The number of Americans filing new unemployment claims increased to 373,000 last week as the economy continues to recover from the coronavirus pandemic, according to the Department of Labor.

The Bureau of Labor and Statistics figure released Thursday represented a slight increase in the number of new jobless claims compared to the week ending June 26, when 371,000 new jobless claims were reported. That number was revised up from the 364,000 jobless claims initially reported last week.

Economists expected Thursday’s jobless claims number to come in around 350,000, The Wall Street Journal reported.

“Employment is still on a strong upward trajectory,” Oxford Economics chief U.S. economist Gregory Daco told the WSJ. “Demand for labor is very strong.”

Daco added that the factors causing elevated unemployment in recent months have eased up, according to the WSJ. Generous unemployment benefits have been removed in many states, child care services are more readily available and workers fear contracting coronavirus less now than at any point during the pandemic.

Jobless claims have steadily dropped throughout April, May and June, hitting multiple pandemic lows. Roughly 14.2 million Americans continue to collect unemployment benefits nationwide, according to the report.

President Joe Biden, meanwhile, continues to push his infrastructure and jobs plan, which the White House estimates will create millions of jobs. The president agreed to a compromise $1.2 trillion infrastructure package with a group of bipartisan senators last month.

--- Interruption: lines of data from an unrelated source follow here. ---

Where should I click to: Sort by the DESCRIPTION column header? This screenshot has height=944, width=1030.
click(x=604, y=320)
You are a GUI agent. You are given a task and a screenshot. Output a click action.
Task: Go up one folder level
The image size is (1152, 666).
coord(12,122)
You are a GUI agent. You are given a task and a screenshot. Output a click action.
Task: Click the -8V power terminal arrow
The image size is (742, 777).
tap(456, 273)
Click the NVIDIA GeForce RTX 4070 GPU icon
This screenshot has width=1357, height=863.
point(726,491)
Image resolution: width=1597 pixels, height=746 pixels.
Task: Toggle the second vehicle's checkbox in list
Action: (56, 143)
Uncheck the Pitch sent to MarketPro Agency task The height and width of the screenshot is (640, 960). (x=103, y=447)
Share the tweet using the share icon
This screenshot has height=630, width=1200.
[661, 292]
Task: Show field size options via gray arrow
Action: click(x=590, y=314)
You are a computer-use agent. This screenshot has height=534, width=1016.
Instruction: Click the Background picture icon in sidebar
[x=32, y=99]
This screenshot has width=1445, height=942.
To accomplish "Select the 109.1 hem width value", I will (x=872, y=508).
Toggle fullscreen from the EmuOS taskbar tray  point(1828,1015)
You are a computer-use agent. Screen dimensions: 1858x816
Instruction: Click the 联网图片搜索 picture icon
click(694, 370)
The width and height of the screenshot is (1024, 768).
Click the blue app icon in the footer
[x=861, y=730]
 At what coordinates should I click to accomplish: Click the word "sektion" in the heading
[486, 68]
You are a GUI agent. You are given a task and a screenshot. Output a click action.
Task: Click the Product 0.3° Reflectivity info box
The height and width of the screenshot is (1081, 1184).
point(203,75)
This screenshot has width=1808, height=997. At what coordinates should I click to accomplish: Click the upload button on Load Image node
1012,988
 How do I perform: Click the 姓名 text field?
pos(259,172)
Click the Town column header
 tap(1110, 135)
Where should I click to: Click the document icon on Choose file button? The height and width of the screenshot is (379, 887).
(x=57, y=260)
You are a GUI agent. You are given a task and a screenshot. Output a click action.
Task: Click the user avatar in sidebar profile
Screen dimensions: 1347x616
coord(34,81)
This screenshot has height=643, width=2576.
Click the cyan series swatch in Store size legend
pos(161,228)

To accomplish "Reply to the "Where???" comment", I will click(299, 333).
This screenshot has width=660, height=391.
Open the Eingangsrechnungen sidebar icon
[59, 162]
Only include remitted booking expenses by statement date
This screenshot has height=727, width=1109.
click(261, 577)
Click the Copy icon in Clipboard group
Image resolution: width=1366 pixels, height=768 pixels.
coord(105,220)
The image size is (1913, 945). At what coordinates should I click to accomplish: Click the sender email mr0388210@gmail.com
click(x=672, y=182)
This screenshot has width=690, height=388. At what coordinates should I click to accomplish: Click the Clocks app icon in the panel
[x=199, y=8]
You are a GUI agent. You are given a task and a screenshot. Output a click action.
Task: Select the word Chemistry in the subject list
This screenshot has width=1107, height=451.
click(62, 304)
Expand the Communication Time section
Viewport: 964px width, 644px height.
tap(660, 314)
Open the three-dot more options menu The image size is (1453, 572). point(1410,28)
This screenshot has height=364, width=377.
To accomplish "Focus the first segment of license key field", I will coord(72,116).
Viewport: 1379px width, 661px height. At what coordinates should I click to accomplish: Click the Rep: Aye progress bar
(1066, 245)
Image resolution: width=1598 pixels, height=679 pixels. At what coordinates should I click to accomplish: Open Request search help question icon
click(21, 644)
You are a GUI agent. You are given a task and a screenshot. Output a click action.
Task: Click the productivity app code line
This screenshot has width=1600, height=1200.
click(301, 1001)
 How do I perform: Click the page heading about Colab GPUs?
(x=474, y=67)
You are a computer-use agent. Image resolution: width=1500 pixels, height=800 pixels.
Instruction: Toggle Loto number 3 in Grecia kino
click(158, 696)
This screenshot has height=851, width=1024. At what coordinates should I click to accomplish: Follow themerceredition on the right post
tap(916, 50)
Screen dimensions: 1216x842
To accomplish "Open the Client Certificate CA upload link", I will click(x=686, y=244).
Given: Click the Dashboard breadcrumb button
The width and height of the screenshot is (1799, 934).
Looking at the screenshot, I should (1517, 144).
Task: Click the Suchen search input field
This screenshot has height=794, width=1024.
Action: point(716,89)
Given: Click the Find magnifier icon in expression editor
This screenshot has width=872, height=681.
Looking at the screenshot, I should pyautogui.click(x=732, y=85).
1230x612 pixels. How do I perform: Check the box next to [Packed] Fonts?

“We need to invest not just in the physical and human infrastructure of today, we need to invest in the jobs and industries of tomorrow,” Biden said during his remarks in Illinois on Wednesday.

“We need to lay the foundation for the next generation of American jobs and American leadership in manufacturing and technology,” he continued.

The U.S. economy added 850,000 jobs in June, 559,000 jobs in May and just 266,000 in April, according to government data. The slow job growth caused Republican-led states to begin withdrawing from the federal $300 weekly unemployment bonus implemented by Democrats’ $1.9 trillion stimulus package.

More than half of all states have announced their early withdrawal from the program, according to CNET. Colorado and Connecticut will continue to offer the $300 weekly bonus, but will offer a cash incentive for unemployed residents who find a job.

Job vacancies hit a record high, reaching 9.2 million at the end of May, according to a Labor Department report released Wednesday. The leisure and hospitality industry accounted for about 2.7 million of the openings.